» **Try it**: Look through the data below for the string "computer", and copy every line where it turns up.
Content starts
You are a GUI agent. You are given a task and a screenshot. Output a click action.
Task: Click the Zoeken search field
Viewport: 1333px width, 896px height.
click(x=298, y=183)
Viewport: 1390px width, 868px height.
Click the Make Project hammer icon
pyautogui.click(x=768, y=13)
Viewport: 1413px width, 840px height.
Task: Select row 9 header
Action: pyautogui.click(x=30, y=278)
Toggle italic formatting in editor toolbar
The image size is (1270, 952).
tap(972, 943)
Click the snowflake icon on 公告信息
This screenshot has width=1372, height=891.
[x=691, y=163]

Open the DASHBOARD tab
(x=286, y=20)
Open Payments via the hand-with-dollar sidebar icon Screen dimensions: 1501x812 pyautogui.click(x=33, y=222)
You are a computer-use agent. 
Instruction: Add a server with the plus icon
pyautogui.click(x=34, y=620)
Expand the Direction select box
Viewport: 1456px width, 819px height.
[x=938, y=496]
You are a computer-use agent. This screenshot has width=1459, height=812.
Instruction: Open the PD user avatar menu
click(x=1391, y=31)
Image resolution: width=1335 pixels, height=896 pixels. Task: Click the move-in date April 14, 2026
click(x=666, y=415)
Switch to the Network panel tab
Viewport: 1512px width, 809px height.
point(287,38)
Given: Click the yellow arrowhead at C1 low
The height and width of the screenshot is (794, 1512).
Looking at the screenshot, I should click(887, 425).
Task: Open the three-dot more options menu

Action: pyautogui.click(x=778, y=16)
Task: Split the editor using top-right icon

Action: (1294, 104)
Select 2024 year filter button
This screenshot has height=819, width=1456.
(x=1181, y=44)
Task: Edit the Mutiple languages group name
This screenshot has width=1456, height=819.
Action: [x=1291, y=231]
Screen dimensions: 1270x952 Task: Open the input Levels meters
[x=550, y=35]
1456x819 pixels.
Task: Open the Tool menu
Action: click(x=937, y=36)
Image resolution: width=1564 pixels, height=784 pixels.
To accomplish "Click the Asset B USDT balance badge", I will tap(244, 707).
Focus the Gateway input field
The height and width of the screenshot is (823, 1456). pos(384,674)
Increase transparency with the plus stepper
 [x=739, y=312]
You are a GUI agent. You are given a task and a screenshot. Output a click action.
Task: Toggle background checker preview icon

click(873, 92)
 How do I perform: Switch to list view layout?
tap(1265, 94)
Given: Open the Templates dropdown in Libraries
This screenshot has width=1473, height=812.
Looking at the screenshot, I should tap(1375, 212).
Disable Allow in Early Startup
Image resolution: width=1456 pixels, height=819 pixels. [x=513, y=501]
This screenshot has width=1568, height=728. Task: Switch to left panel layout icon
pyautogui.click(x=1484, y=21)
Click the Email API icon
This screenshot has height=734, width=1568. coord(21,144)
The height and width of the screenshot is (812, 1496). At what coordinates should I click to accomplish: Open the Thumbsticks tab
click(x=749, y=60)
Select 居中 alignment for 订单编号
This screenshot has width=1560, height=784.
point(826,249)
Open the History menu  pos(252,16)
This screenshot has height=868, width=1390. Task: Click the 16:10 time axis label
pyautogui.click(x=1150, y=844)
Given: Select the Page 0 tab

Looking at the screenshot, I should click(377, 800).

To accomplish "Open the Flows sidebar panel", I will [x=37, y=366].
Content ends
» **Task response**:
You are a computer-use agent. 
You are a computer-use agent. This screenshot has width=1459, height=812.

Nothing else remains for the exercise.